Endodontics (from the Greek roots endo- “inside” and odont- “tooth”) is the dental specialty concerned with the study and treatment of the dental pulp.

The word Endodontics is originally from the Greek words endo- (inside) and odont- (tooth). Endodontics (known as root canal) treats the dental pulp, in other words, endodontics is the area of Dental Medicine responsible for the prevention, diagnosis and treatment of the dental pulp pathology and its sequelae.

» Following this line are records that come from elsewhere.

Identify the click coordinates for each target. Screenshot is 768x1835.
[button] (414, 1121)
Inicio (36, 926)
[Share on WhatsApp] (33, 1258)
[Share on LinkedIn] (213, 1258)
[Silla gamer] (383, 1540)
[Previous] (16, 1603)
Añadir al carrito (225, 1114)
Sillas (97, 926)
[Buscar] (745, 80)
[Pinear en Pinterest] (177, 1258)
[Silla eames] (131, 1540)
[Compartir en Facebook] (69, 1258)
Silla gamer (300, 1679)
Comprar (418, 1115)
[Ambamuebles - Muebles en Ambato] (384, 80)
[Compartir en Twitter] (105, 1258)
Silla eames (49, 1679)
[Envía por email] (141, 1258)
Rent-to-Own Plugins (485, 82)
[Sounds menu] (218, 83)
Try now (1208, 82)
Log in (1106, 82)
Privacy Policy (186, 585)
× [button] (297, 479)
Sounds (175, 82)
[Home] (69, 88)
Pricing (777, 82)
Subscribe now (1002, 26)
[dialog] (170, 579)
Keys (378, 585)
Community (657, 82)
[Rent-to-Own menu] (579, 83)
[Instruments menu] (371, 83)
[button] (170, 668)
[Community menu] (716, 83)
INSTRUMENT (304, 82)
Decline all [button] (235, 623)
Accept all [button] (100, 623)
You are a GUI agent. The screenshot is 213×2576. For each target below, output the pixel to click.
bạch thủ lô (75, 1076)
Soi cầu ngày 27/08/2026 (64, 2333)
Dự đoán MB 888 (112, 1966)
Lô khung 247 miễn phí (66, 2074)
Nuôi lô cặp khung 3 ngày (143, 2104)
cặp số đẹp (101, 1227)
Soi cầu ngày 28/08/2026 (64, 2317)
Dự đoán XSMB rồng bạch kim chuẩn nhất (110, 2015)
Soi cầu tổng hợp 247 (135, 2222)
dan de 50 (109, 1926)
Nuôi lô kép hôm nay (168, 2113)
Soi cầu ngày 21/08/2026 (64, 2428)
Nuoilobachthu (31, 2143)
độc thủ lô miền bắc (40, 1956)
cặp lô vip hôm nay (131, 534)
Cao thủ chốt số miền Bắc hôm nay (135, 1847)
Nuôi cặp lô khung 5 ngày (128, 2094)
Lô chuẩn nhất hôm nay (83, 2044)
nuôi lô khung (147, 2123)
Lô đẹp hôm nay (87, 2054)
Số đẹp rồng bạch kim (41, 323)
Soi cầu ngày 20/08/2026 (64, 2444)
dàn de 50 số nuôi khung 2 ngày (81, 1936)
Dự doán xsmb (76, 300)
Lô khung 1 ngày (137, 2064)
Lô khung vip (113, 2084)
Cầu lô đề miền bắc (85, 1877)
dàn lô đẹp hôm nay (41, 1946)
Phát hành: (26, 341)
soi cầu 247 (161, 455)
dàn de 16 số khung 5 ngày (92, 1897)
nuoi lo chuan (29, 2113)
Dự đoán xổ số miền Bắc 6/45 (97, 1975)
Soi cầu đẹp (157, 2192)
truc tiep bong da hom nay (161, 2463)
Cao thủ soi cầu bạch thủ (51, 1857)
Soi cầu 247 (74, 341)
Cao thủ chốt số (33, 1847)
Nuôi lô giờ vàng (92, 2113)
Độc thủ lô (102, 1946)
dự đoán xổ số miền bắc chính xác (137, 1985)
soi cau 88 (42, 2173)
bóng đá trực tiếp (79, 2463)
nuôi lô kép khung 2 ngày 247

The dental pulp is the inner most structure of the tooth, constituted by nerves, blood vessels, fibers and conjunctive tissue and it fulfills a channel system from the tooth crown until the tip of the roots where it connects with the tissues surrounding the teeth. The pulp represents a fundamental role during the development and growth of the tooth, however, once the development is over, the tooth may survive without the pulp, as it continues Beijing nurtured by the surrounding tissues.

Generally, the main objective of endodontic treatment (root canal) consists on the maintenance of the tooth’s vitality; in the preservation and restoration of the tooth which presents an infected dental pulp and also, in the preservation and restoration of the teeth already submitted to a prior endodontic treatment but where the total elimination of the bacteria responsible for secondary inflammation wasn’t possible, therefore, an endodontic retreatment is necessary.

There are several causes responsible for the dental pulp destruction, namely, dental cavities, periodontitis (gum disease), dental fractures among others.

The infection of the dental pulp results in an abnormal sensitivity to cold and/or hot food or drinks, spontaneous pain, pain when chewing, exacerbating pain when the patient is in the lying position, emergence of edema (swelling), abscess with or without fistula. However, there are cases where the infection in the dental pulp does not present symptoms. In situations where infection caused a big destruction of the tooth, which makes its recover practically impossible, dental extraction is the only alternative. Thus, the endodontic treatment is done in order to prevent the bacterial recontamination of the tooth, allowing the tooth to be permanently restored and continue its function in the mouth.

Over the years there has been great advances in the Endodontic field that allow to reduce the levels of bacterial infection, namely new chemical agents and biomechanical preparation techniques that improve the cleansing and conformation of the dental channels’ system. The increase of the dental channel treatment efficiency is due to the emergence of rotational instruments (mechanized files) that allow bigger ease, efficiency and safety in the cleansing and removal of the infected tissue present inside the tooth. Another significant innovation in Endodontics is related to the optical microscope usage, that can be used in all phases of the treatment, allowing to see possible anatomical variations or obstructions that may be hampering the correct disinfection and preparation of the inside of the tooth.

Currently, with the presence of the new materials and techniques, it is possible to do an endodontic treatment in almost every tooth, except scarce exceptions like the presence of calcified channels, fracture of the root of the tooth, impossibility to restore the tooth, absence of bone support, etc. However, you can save teeth that many years ago would be considered lost. Also due to all these advances, most patients feel comfortable during all phases that constitute the endodontic treatment.